*TASK DESCRIPTION*: Output the whole listing exactly, except for the pictures in it.
EXERCISE INPUTS Block Start
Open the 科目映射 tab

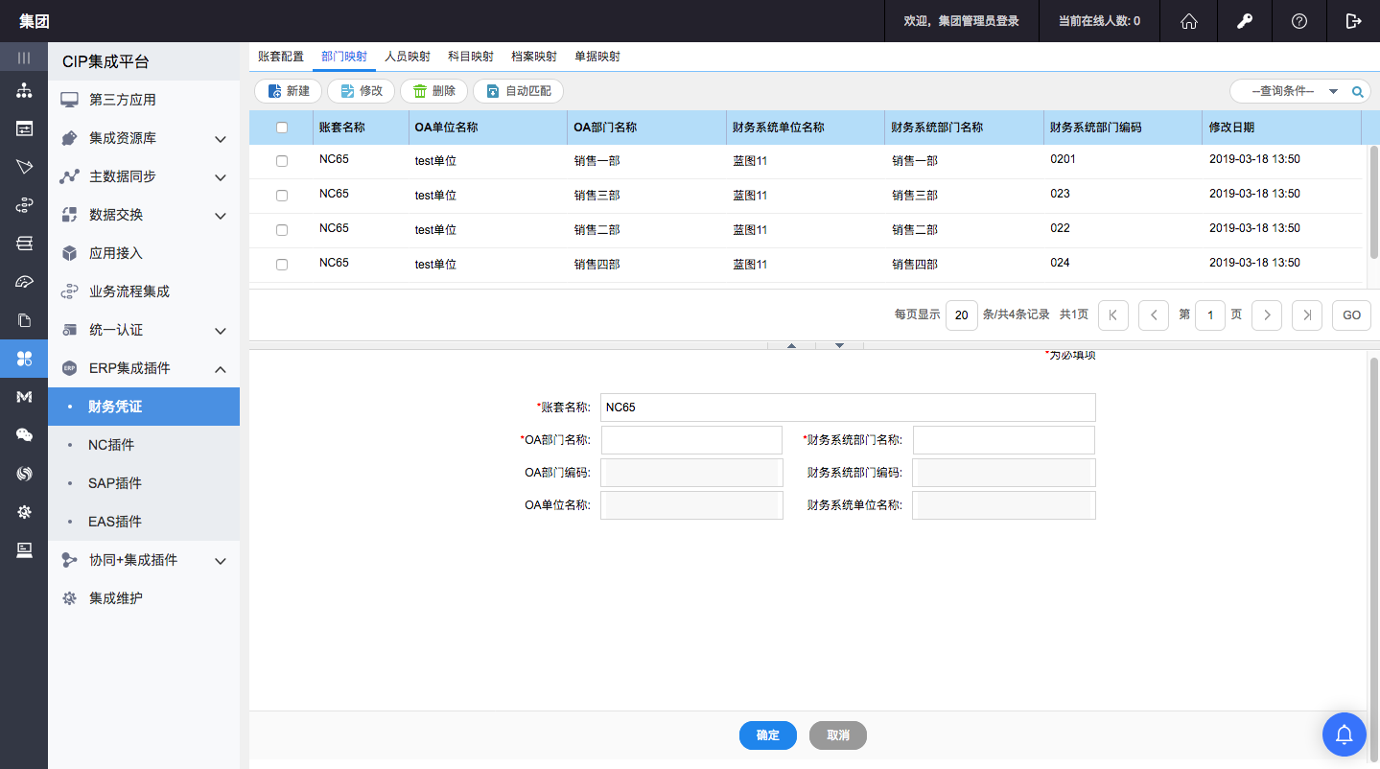pyautogui.click(x=471, y=57)
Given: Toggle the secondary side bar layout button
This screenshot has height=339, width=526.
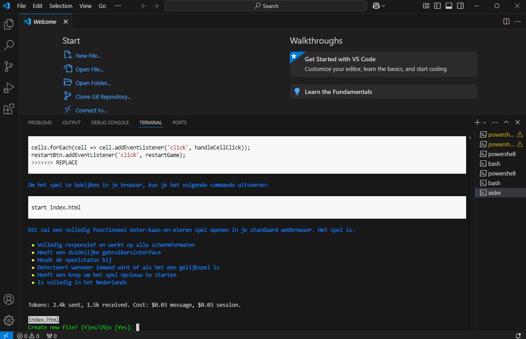Looking at the screenshot, I should (460, 6).
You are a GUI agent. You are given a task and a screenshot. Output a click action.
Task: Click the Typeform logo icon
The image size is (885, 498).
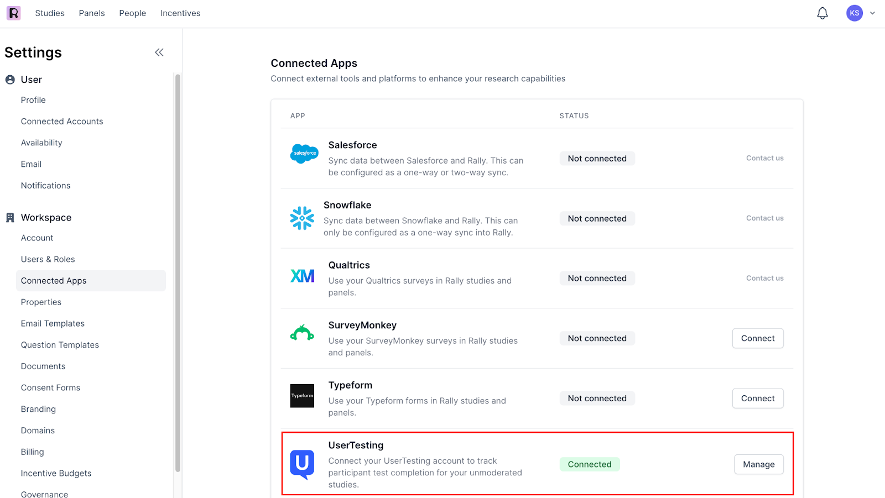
EXERCISE INPUTS Block End
*TASK ANSWER*:
Open the 科目映射 tab

pyautogui.click(x=471, y=57)
Given: Toggle the secondary side bar layout button
This screenshot has height=339, width=526.
Looking at the screenshot, I should (460, 6).
You are a GUI agent. You are given a task and a screenshot. Output a click action.
Task: Click the Typeform logo icon
The image size is (885, 498).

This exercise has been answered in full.